* Your goal: Format the lines below as a JSON list of strings, one string per line, omitting blank lines.

Pointing records for text and elements:

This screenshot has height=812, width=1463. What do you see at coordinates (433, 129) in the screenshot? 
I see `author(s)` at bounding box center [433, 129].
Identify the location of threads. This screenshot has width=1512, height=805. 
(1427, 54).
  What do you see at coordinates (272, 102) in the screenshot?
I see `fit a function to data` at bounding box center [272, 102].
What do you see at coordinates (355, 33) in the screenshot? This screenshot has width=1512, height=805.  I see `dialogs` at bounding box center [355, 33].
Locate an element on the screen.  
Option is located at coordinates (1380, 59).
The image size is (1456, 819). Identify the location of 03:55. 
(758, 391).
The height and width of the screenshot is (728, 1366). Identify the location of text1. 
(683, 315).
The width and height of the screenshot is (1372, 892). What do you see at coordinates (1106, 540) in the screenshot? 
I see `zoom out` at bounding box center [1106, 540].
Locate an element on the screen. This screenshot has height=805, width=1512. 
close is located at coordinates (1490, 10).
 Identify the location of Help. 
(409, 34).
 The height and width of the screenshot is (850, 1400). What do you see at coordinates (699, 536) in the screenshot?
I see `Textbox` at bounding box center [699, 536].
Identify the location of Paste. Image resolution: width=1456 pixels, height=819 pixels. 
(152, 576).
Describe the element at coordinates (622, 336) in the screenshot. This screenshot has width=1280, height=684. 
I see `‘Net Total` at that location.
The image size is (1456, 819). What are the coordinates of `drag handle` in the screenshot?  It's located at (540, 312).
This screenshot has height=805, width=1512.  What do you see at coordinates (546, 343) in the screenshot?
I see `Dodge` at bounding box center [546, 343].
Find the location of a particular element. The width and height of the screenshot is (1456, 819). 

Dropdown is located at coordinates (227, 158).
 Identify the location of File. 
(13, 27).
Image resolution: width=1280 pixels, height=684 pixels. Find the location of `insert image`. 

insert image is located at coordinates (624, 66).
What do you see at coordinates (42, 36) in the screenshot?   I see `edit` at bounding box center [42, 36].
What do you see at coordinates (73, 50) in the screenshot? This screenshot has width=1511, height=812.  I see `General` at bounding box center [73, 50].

* Problem solution:
[
  "This screenshot has height=812, width=1463. What do you see at coordinates (433, 129) in the screenshot? ",
  "I see `author(s)` at bounding box center [433, 129].",
  "Identify the location of threads. This screenshot has width=1512, height=805. ",
  "(1427, 54).",
  "  What do you see at coordinates (272, 102) in the screenshot?",
  "I see `fit a function to data` at bounding box center [272, 102].",
  "What do you see at coordinates (355, 33) in the screenshot? This screenshot has width=1512, height=805.  I see `dialogs` at bounding box center [355, 33].",
  "Locate an element on the screen.  ",
  "Option is located at coordinates (1380, 59).",
  "The image size is (1456, 819). Identify the location of 03:55. ",
  "(758, 391).",
  "The height and width of the screenshot is (728, 1366). Identify the location of text1. ",
  "(683, 315).",
  "The width and height of the screenshot is (1372, 892). What do you see at coordinates (1106, 540) in the screenshot? ",
  "I see `zoom out` at bounding box center [1106, 540].",
  "Locate an element on the screen. This screenshot has height=805, width=1512. ",
  "close is located at coordinates (1490, 10).",
  " Identify the location of Help. ",
  "(409, 34).",
  " The height and width of the screenshot is (850, 1400). What do you see at coordinates (699, 536) in the screenshot?",
  "I see `Textbox` at bounding box center [699, 536].",
  "Identify the location of Paste. Image resolution: width=1456 pixels, height=819 pixels. ",
  "(152, 576).",
  "Describe the element at coordinates (622, 336) in the screenshot. This screenshot has width=1280, height=684. ",
  "I see `‘Net Total` at that location.",
  "The image size is (1456, 819). What are the coordinates of `drag handle` in the screenshot?  It's located at (540, 312).",
  "This screenshot has height=805, width=1512.  What do you see at coordinates (546, 343) in the screenshot?",
  "I see `Dodge` at bounding box center [546, 343].",
  "Find the location of a particular element. The width and height of the screenshot is (1456, 819). ",
  "Dropdown is located at coordinates (227, 158).",
  " Identify the location of File. ",
  "(13, 27).",
  "Image resolution: width=1280 pixels, height=684 pixels. Find the location of `insert image`. ",
  "insert image is located at coordinates (624, 66).",
  "What do you see at coordinates (42, 36) in the screenshot?   I see `edit` at bounding box center [42, 36].",
  "What do you see at coordinates (73, 50) in the screenshot? This screenshot has width=1511, height=812.  I see `General` at bounding box center [73, 50]."
]